▶ [Problem]
Look through the entries below and return all lines including the word "heading".

▶ [Provided entries]
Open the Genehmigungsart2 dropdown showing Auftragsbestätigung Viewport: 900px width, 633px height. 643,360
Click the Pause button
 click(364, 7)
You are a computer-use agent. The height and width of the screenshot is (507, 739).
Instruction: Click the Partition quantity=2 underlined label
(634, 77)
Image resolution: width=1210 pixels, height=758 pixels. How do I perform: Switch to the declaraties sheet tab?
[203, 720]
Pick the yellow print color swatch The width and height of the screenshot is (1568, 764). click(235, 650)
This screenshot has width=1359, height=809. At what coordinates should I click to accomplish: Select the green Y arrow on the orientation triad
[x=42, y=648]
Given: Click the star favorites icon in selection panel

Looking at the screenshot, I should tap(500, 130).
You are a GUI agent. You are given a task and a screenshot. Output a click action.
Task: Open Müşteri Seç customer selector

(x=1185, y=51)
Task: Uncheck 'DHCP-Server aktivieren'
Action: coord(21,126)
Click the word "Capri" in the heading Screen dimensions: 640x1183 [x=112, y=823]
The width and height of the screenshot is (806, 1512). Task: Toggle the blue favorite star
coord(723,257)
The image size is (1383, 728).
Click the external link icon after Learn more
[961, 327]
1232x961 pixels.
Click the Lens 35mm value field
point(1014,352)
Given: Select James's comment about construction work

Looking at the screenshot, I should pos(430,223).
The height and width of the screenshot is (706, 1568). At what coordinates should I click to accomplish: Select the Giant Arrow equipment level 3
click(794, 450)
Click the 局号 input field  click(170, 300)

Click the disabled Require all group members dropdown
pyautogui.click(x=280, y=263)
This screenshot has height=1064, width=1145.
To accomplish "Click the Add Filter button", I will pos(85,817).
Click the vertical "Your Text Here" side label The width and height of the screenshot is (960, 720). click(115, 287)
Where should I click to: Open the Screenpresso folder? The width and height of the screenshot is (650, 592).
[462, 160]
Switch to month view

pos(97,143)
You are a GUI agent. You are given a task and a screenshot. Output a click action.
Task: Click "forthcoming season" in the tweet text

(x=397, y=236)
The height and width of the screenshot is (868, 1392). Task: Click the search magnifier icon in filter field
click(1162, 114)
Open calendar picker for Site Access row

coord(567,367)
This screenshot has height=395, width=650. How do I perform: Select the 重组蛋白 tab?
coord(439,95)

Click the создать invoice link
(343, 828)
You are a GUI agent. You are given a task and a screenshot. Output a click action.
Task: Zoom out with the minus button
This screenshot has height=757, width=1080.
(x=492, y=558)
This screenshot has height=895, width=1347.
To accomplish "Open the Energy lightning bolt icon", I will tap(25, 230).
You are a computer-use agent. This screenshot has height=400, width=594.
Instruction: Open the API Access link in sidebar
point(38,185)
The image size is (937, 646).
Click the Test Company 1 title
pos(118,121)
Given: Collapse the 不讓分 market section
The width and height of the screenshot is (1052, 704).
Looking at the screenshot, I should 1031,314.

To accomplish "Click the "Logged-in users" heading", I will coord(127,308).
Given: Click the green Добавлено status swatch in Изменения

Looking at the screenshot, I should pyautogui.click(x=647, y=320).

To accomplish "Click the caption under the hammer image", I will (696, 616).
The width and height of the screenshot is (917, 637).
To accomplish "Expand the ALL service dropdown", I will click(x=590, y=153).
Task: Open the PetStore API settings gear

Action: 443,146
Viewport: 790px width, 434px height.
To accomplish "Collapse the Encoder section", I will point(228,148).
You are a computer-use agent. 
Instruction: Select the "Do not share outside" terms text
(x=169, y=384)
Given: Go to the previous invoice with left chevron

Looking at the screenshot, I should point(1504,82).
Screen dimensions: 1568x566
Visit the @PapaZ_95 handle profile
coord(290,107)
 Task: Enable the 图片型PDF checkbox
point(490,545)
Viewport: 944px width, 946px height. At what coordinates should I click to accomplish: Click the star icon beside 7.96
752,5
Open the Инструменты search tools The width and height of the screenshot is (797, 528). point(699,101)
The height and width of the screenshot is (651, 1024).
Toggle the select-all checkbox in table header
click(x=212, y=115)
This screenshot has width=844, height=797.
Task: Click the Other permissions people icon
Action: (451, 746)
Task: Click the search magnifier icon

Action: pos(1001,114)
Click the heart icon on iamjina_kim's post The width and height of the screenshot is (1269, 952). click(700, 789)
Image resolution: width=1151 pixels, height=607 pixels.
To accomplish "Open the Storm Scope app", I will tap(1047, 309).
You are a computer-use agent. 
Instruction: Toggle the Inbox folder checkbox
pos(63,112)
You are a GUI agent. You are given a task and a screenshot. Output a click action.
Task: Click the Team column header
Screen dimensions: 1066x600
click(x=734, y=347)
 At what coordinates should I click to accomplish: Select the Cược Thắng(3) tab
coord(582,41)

▶ [Response to the task]
Click the word "Capri" in the heading Screen dimensions: 640x1183 [x=112, y=823]
To accomplish "Click the "Logged-in users" heading", I will coord(127,308).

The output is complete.